> [TO BE DONE]:
Give back, word for word, the lines of the material starting with the line that contains "Click the number 24 in 'list of 24 problems'" and going on through the line that contains "[x=244, y=7]", leaving the pictures out of your answer.

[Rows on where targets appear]
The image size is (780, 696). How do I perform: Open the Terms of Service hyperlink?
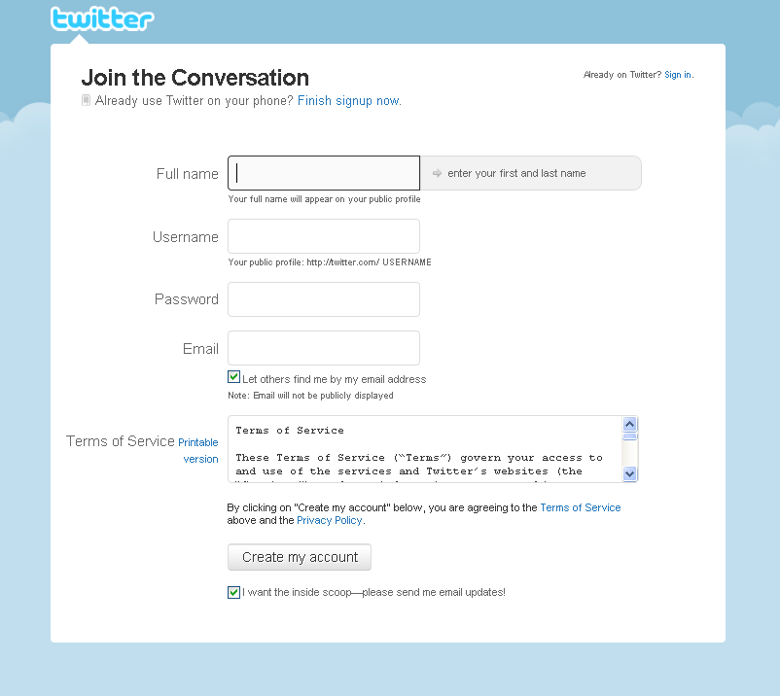tap(580, 507)
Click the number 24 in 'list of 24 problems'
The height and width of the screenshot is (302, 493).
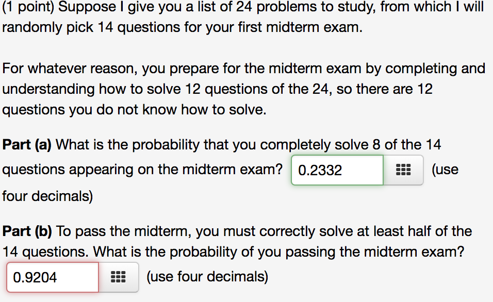[x=244, y=7]
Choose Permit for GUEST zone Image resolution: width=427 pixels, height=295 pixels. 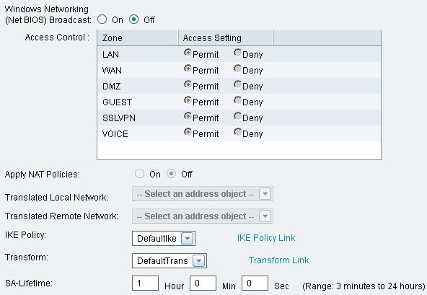[x=188, y=100]
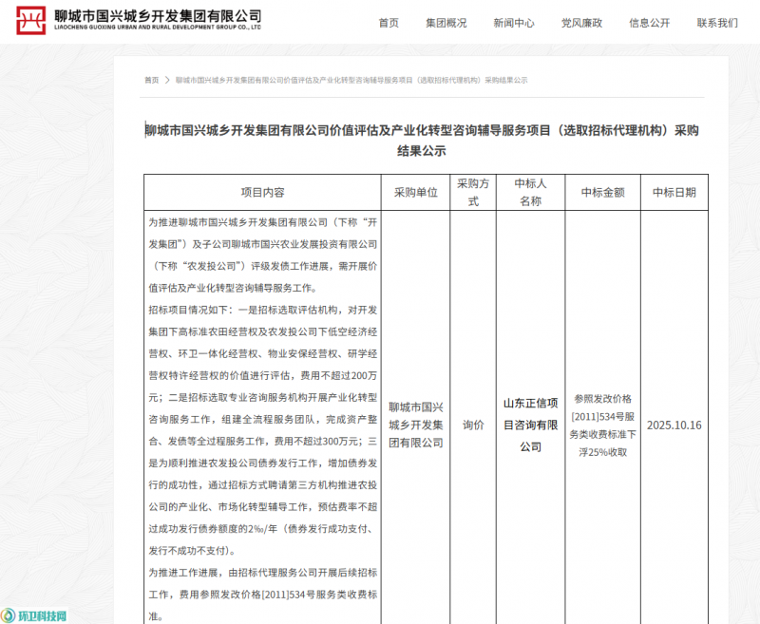This screenshot has width=760, height=624.
Task: Click the breadcrumb chevron separator arrow
Action: click(167, 81)
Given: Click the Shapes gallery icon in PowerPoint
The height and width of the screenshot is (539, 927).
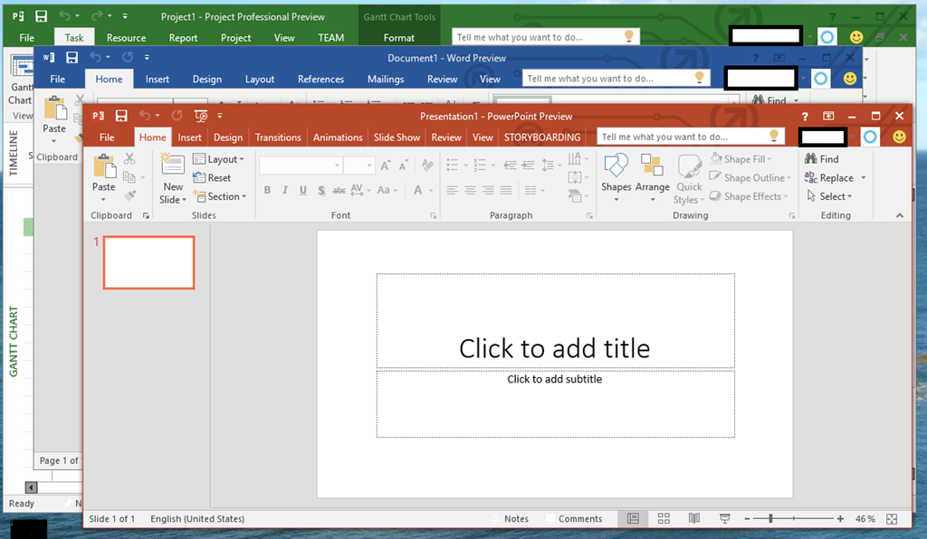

> [SOLUTION TO THIS TASK]:
Click the number 24 in 'list of 24 problems'
The height and width of the screenshot is (302, 493).
[x=244, y=7]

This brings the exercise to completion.